Advantages of Real World Assets
Real World Assets (RWAs) offer several advantages for both companies and investors:
- Access to traditional yields via crypto
Instead of relying solely on crypto volatility, investors gain exposure to interest and cashflows from the real world, such as through Treasuries or loans. This means value is driven by more than just supply and demand, but also by factors such as business performance. - Fractional investing One of the limitations of traditional investing is that you often need to purchase an entire asset. Through tokenization, it becomes possible to buy a fraction of an asset, for example 0.1 share, which lowers the barrier to entry.
- 24/7 tradability Many traditional markets have opening hours. On-chain tokens can move continuously because the blockchain never stops. This does depend on what was decided during the tokenization process.
- Faster settlement
Blockchains can automate transaction settlement, making processes more efficient, cheaper, and faster. - Programmability
Thanks to the programmability of smart contracts, automatic interest accrual and distributions can be defined in a smart contract, as well as rules that prevent a token from being sent to non-whitelisted wallets.
Disadvantages of Real World Assets
In addition to the benefits, there are also several disadvantages and risks associated with RWAs:
- Reliance on off-chain parties There is usually an issuer, manager, custodian, or fund structure involved. If that party fails or commits fraud, the token can run into problems. This also means that there is still a degree of dependence on third parties, something fully on-chain investments can avoid.
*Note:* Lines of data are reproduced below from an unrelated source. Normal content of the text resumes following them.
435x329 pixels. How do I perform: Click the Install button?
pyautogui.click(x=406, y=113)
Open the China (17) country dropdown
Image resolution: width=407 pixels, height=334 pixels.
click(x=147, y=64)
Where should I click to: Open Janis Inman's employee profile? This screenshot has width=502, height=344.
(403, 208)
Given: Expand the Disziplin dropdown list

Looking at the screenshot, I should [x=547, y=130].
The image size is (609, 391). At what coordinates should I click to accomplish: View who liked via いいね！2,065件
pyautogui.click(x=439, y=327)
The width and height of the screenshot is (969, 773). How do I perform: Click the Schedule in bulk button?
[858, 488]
- Legal complexity A token is only truly valuable if the rights are legally well defined. What exactly do you have: ownership, a claim on cashflows, or only price exposure?
- Limited liquidity
Even if a token is technically tradable, it can be difficult to sell if there are few buyers. - Data and valuation are not always transparent
For Treasuries, pricing information is relatively straightforward, but for private credit or real estate, valuation is more complex and less frequent. - Rules and restrictions Many RWA products operate with KYC and restrictions on who can buy or sell. This makes them less open than many people expect from crypto. In addition, a token may fall under MiCAR or under MiFID II if it is classified as a financial instrument, depending on the legal qualification.
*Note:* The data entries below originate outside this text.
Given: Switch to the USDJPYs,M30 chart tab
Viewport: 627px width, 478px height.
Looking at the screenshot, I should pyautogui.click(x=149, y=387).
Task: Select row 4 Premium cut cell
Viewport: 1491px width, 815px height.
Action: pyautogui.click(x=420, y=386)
- Smart contract risk As with DeFi, bugs, hacks, errors in contracts, or operational mistakes can have an impact on RWAs.
Final thoughts
RWAs demonstrate how blockchain can be used for more than just crypto. They make it possible to digitally represent assets and financial products from the real world and, in some cases, make them easier to transfer. In theory, tokenization leads to more efficient settlement, greater transparency, and a lower barrier to investing, for example through fractional ownership and by partially automating processes such as interest payments with smart contracts. At the same time, it is important to understand that RWAs are not yet or may never be fully on-chain. Their value and enforceability ultimately depend on the underlying asset, the legal structure, and the parties that form the bridge between blockchain and the real world.
The core trade-off is therefore clear. RWAs can make traditional markets more accessible and efficient, but they also introduce new risks, such as dependence on custodians and issuers, legal uncertainty, limited liquidity, and differences in regulation. For investors and companies, the greatest opportunity lies in well-structured, transparent products where ownership rights, reporting, and redemption are clearly defined.